Five-bay frontage of three storeys, having heavy cornice and frieze under parapet with balustrade and urns. Windows are sashes without glazing bars, in aediculed surrounds, those to first floor under alternating round-headed and triangular pediments with brackets. Granite pub frontage with timber windows comprising large opaque panes under smaller round-headed toplights, with main window a tripartite composition and with doors at either end.
Interior has central bar with central bar back decorated with dolphin on end, c.1900 much remodelled. A plan of 1931 shows the surrounding area divided into four, with a public bar and saloon at the front to left and right, and to the rear a dining room and a lounge, with lantern lights over. The dining room survives behind a timber and glass screen decorated with dolphins in coloured glass; the lounge has been partly incorporated into the saloon area and partly subdivided into ladies lavatories, set behind later timber panelling. A pothouse shown on the plan behind the lounge, with to its left a staircase; this survives, with elaborate C19 turned balusters. Bars have boarded ceilings with Jacobean style mouldings in timber superimposed. Blockwood floors with tilework to side in saloon area. Tiled side walls, with repeated pattern of birds and foliage in blue with blue surrounds set over brown and green dado. These extend into the Ladies lavatory, subdivided from the former lounge. Best of all, at the entrances on either side are painted panels set over more elaborate coloured tiled dados. The large picture in the saloon shows Airon with his lyre summoning a dolphin to his rescue. Both pictures were painted by W B Simpson and Sons of St Martins Lane. Screens at either entrance of timber with coloured glass representing dolphins.
W B Simpson and Sons were noted decorators and suppliers of wallpapers and tiles, who expanded their trade from wealthy drawing rooms to the pub trade in the late nineteenth century. They were responsible for many tiled pub interiors in East London, of which the finest surviving example is the Princess Louise in High Holborn.

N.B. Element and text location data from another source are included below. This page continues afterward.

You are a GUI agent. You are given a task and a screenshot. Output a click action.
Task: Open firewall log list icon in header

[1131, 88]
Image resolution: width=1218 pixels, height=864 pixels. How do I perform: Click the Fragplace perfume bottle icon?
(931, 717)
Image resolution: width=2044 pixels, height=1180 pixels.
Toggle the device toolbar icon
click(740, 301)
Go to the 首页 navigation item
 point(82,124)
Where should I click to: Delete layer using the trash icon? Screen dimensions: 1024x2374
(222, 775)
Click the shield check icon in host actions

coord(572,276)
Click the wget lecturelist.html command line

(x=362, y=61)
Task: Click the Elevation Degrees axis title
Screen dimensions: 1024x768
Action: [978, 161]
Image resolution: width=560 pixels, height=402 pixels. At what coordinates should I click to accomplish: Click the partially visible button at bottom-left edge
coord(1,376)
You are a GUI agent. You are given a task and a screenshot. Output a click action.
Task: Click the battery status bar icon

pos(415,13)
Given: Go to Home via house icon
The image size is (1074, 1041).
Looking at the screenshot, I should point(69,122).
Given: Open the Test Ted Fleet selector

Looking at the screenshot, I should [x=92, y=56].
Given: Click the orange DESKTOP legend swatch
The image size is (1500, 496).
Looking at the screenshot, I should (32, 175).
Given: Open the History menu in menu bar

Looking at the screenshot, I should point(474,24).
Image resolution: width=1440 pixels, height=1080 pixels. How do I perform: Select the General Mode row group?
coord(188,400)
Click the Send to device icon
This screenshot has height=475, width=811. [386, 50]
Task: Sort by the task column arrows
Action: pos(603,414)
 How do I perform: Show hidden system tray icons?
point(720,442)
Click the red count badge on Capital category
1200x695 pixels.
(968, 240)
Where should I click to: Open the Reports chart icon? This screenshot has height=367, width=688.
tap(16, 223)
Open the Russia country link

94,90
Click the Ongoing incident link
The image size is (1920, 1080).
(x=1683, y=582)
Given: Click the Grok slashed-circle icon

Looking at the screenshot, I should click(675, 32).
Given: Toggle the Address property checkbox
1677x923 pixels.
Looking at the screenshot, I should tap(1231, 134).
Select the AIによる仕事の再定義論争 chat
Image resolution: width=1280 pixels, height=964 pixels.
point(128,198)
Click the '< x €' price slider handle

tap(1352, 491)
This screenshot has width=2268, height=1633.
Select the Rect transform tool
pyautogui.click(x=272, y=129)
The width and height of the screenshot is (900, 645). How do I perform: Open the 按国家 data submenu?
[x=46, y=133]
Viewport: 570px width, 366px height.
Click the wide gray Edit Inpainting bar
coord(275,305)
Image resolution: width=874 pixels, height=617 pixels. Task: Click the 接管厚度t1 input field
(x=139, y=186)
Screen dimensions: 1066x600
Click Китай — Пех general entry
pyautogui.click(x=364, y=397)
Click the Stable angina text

Included as a very fine surviving public house interior of c.1900, notable for its tilework and coloured glass, set within a mid nineteenth century building which retains a distinctive and little-altered Italianate style façade.
Sources
Mark Girouard, Victorian Pubs, London, Yale University Press, 1984, pp. 120, 158-60.
Bridget Cherry and Nikolaus Pevsner, Buildings of England, London North, 1997
Hackney Building Inspector's Records, vol.126/234, 1931
Public house of the 1850s with a very fine interior of c.1900 or slightly earlier. It has bar fittings and glazed screens, but is most noted for its complete surviving tiled walls, with pictures signed by W B Simpson and Sons of St Martin's Lane, one of the leading pub interior decorators.